Simulated matrices. From each of the nine reference trees illustrated in Fig. 5A-C, 100 matrices of 100 characters × 10 states were simulated (i.e., a total of 900 matrices). Similarly, 100 matrices of 100 characters × 10 states were simulated for each of the nine paleontological trees illustrated in Fig. 5 D-G (i.e., a total of 900 paleontological matrices). We thus simulated a total of 1800 matrices, which were produced using Mesquite and the scripts in Supplementary Online Materials 1 (S1) on data that were discretized using Excel spreadsheets (S2 for parsimony; S3 for 3ta) and that were compiled into S4 (which are the matrices in the parsimony format).


Fig. 5. Trees used for our simulations: A, pectinate; B, symmetric; C, equiprobable; D, equiprobable with branch length set to 1; E-G, equiprobable with steady increase of internal/external branch length ratio. Each color represent a specific outgroup branch length expressed as a proportion of total tree depth (A-C: blue, 1; green, 1/2; red, 1/4; D: dark blue, 1; light blue, 2/3; green, 1/2; yellow, 1/3; orange, 1/10; red, 0). A-C represent trees with a neontological ingroup; trees D-G represent paleontological trees (with diachronous tips).
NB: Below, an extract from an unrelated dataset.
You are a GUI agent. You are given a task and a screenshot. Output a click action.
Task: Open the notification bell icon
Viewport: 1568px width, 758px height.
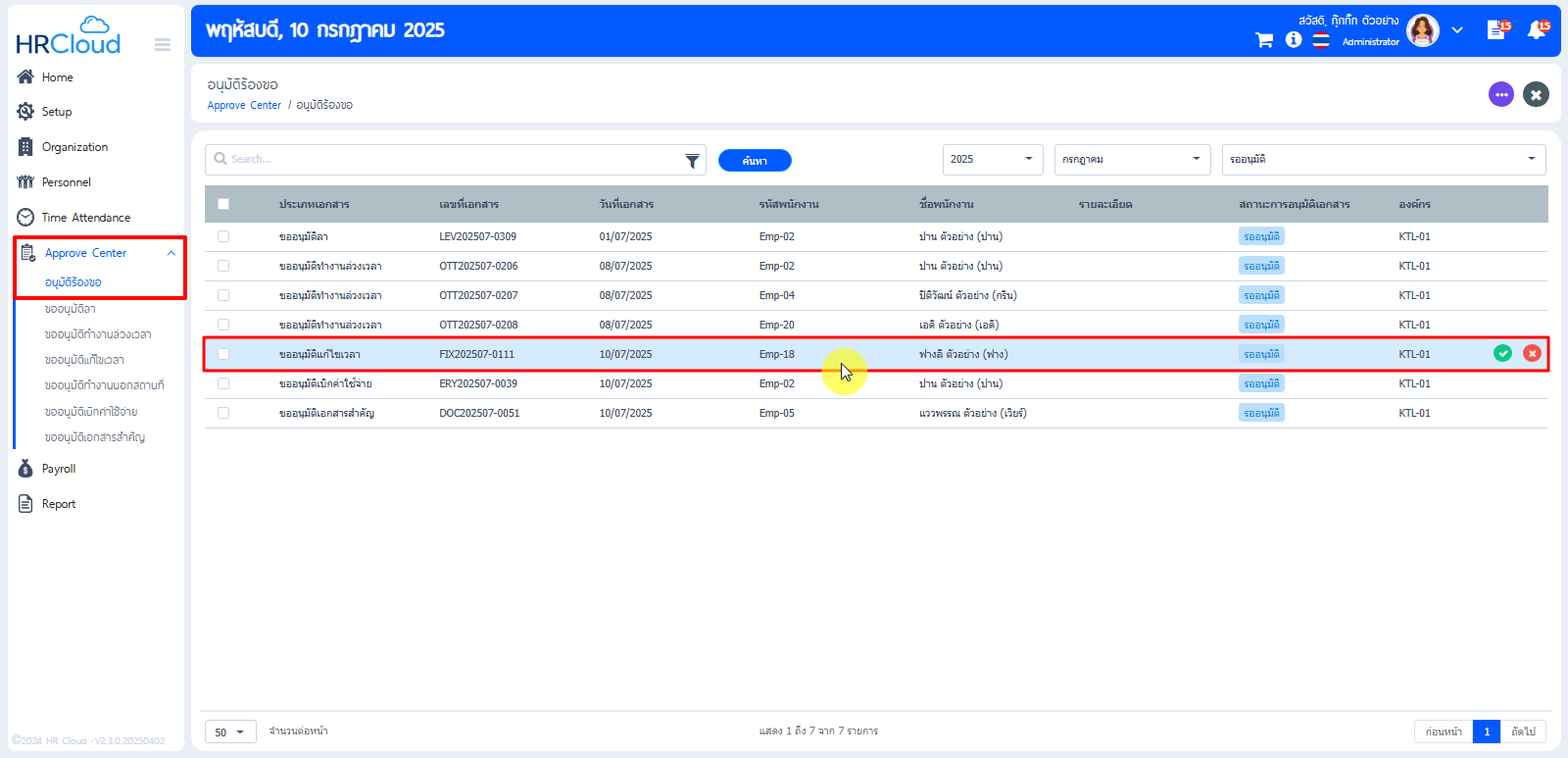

Character coding. The characters were simulated with continuous Brownian motion in Mesquite (Maddison and Maddison, 2014) to represent data inherently ordered as morphoclines (such as size or shape characters). Simulations were made using this evolutionary model because it is one of the simplest and most widely used in evolutionary biology to study the evolution of continuous phenotypic characters. For example, phylogenetic independent contrasts (Felsenstein, 1985) and squared-change parsimony (Maddison, 1991) assume this model. Characters simulated through Brownian motion are continuous; they were then discretized into 10 equal intervals representing character states, in order to simulate morphoclines following the simple procedure described in Laurin and Germain (2011). Because Brownian motion has no tendency, the resulting distribution is Gaussian; thus, gap coding cannot be used, and the limits between states are arbitrary. The primitive condition is determined by the outgroup criterion. The variable outgroup branch lengths allow us to assess the influence of polarization errors, whereas the variable ingroup branch lengths allow assessment of the impact of geological age of ingroup taxa on tree resolution (presumably by altering support of the clade subtended by the various branches), thus enabling a comparison of paleontological and neontological datasets. Each of the 100 characters (in the 1800 matrices) was coded in three different ways corresponding to unordered parsimony, ordered parsimony (with linear character states) and 3ta.